Volume 4 is 40 yrs old!

The Volume 4 album is 40 years old today (depending on what time you read this).  It was released September 25, 1972.   Totally killer, really heavy album.  Check out my site’s discography page for info on the album, and ordering links if you don’t own it (in which case, why the hell are you reading this)?  :)

Seriously, go check it out, and more importantly, give it a listen today!



Comments

  1. You make my day dude!!

    I didn’y know today is the anniversary. But while going to the college in the morning I just listened to the whole Volunme 4 album!

    Now that you ‘ve mentioned it I’m gonna go through the album again.

    Volume 4ever!

  2. Volume 4 was such a leap away from the first 3 albums. You could sense the band really wanting to stretch themselves with this one. What an iconic album cover too. This album encapsulates everything that was great about the band at that time.
    For mine, Wheels Of Confusion stands as one of THE best album openers from any Sabbath generation. I only hope that they can get themselves together and produce an album that is worthy of their heritage.

  3. Great Album. Under The Sun,Wheels,Supernaut,etc.

  4. Chris Tatton says

    So happy and proud to own this album. One of the best albums of the Ozzy era.

  5. Jeff Downing says

    As Pudster says- they were really wanted to take the heavy sound into other areas, which became more fully realized on Sabbath Bloody Sabbath. Vol4 was a transitional, and great album. Master of Reality, despite some of Sabbath most massive trademark riffs, seemed to me to be almost unfinished and half baked compared to Paranoid. Yes, it’s a shame that the only songs the casual listener knows are off the Paranoid album, but it had real conviciton, fully realized songs, and sounded fantastic. Master of Reality I think suffered a bit from muddy sound and post-flower power lyrics. Vol4 was a much more complete album to my ears. And Geezer’s lyrics were maturing as well, as evidenced on “Under The Sun” especially. It totally sets the stage for Sabbath Bloody Sabbath and Sabotage, which in my opinion is where Sabbath really hit their full potential. I love all the original Sabbath albums though. Never Say Die is actually one of my favorites as well. And this is the record that set them exploring further. I remember the day I bought it and listened to it on my friend’s console stereo, while his dad also listened most unapprovingly. Ha. I actually appreciated that though. When I was a kid I felt like the only one who understood Sabbath, and that is why I felt they were “my” band.

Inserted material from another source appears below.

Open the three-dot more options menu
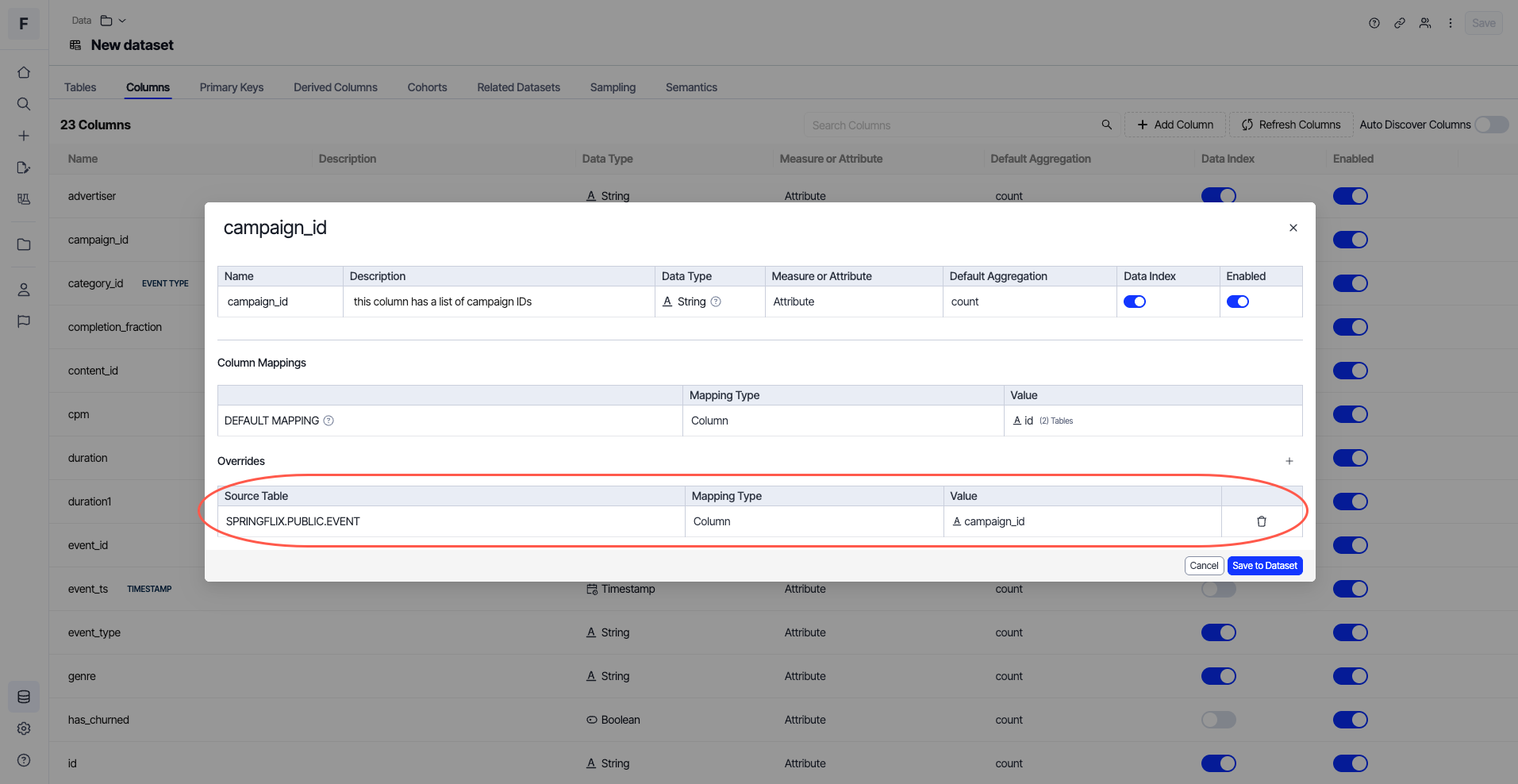 click(1450, 23)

  6. I remember it like it was yesterday. My freind Benny, now sadly gone, and I snuck out of school to get the new Sabbath album… The cover with OZZY and that afternoon, listening to it on his old pioneer stereo in his parents basement. In those days, one could make a cassette recording by postioning your cassette radio, where you’d sit to listen to the stereo, and hooking a mike into it and recording your album ‘off the air.’ We played that album to death at his basement and the crude cassette copy, we took along an hung out near the old power station by the river in Queens, NY, under the Hellgate bridge.. it seemed appropriate, in our black leather jackets and jeans and the girls that hung out with us. Years later, I found it in a trunk, the cassette, even though I have allthe albums, vinyl and CD, I’ll pop in the casstte on my car, still have a cassette player in it and drive down to the hellgate bridge this evening after work… crank it up… crude and hissing…. One more time, this one is for you Benny, the girls .. 40 years later, I’m still alive.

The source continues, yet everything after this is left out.